BRIEF SUMMARY OF THE INVENTION

[0013] An illustrative method according to the present invention for predicting antisense activity of an oligonucleotide for down-regulating expression of a selected RNA comprises:

[0014] (a) developing an artificial neural network embodied on a computer-readable medium comprising

[0015] (i) constructing a database comprising sequence data of oligonucleotides tested in vivo for activity in down-regulating expression of RNAs and activity data corresponding to said sequence data,

[0016] (ii) providing an input layer containing a selected number of input nodes, optionally at least one hidden layer comprising a plurality of hidden nodes having full connectivity to said input nodes, and an output layer comprising at least one output node connected to said plurality of hidden nodes, if present, or to said input nodes,

[0017] (iii) mapping sequence motifs of a preselected length found in the sequence data contained in the database, entering counts for each of said sequence motifs in selected input nodes of the input layer, and entering the activity data correlated with said counts of said sequence motifs, and

[0018] (iv) training the artificial neural network having the counts entered in the input layer thereof such that the artificial neural network produces an output in the output layer, wherein said output comprises a measure of predicted activity correlated with sequence motif counts for a test oligonucleotide; and

[0019] (b) mapping sequence motifs of the preselected length present in a nucleotide sequence of a test oligonucleotide complementary to at least a portion of said selected RNA, and entering counts of said sequence motifs present in the nucleotide sequence of said test oligonucleotide in the input layer of the artificial neural network; and

[0020] (c) obtaining output of the predicted antisense activity of the test oligonucleotide for down-regulating expression of said selected RNA.
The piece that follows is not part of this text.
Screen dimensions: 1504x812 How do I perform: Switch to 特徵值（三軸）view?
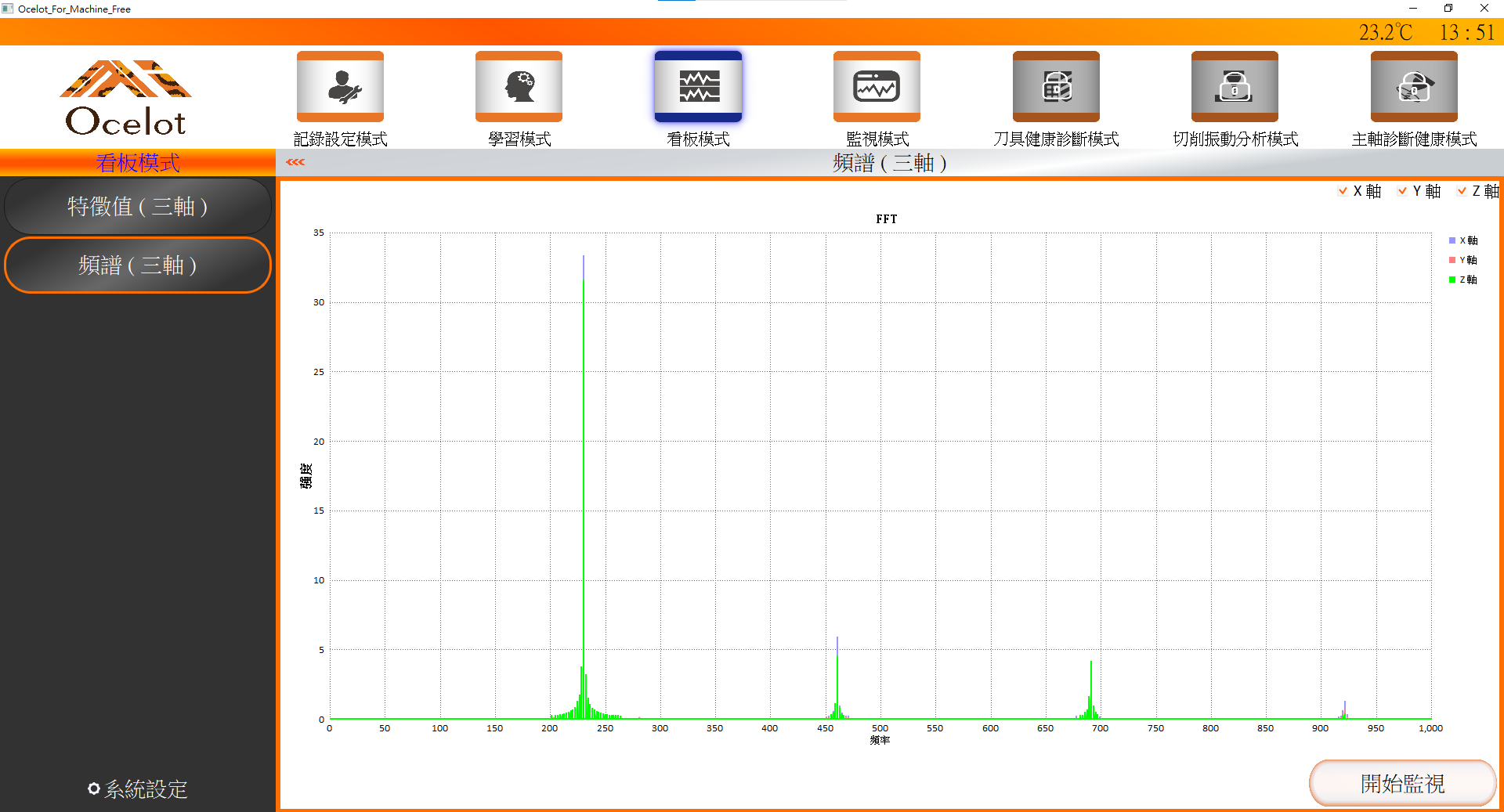pyautogui.click(x=138, y=206)
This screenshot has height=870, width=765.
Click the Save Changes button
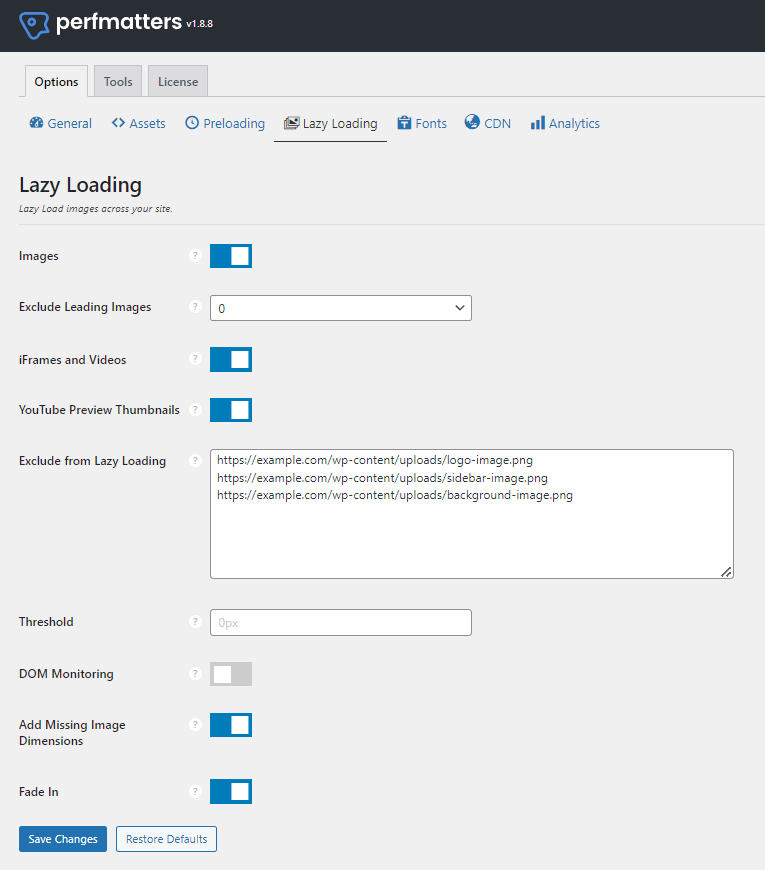(x=63, y=839)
[0021] An illustrative method according to the present invention for making an artificial neural network, embodied on a computer-readable medium, for predicting antisense activity of oligonucleotides for down-regulating expression of a selected RNA comprises:

[0022] (a) constructing a database comprising sequence data of oligonucleotides tested in vivo for activity in down-regulating expression of RNAs and activity data corresponding to said sequence data;

[0023] (b) constructing an artificial neural network comprising an input layer containing a selected number of input nodes, optionally at least one hidden layer comprising a plurality of hidden nodes having full connectivity to said input nodes, and an output layer comprising at least one output node connected to said plurality of hidden nodes, if present, or to said input nodes;

[0024] (c) mapping sequence motifs of a preselected length found in the sequence data contained in the database, entering counts for each of said sequence motifs in selected input nodes of the input layer, and entering the activity data correlated with said counts of said sequence motifs; and

[0025] (d) training the artificial neural network having the counts entered in the input layer thereof such that the artificial neural network produces an output in the output layer, wherein said output comprises a measure of predicted activity correlated with sequence motif counts for a test oligonucleotide.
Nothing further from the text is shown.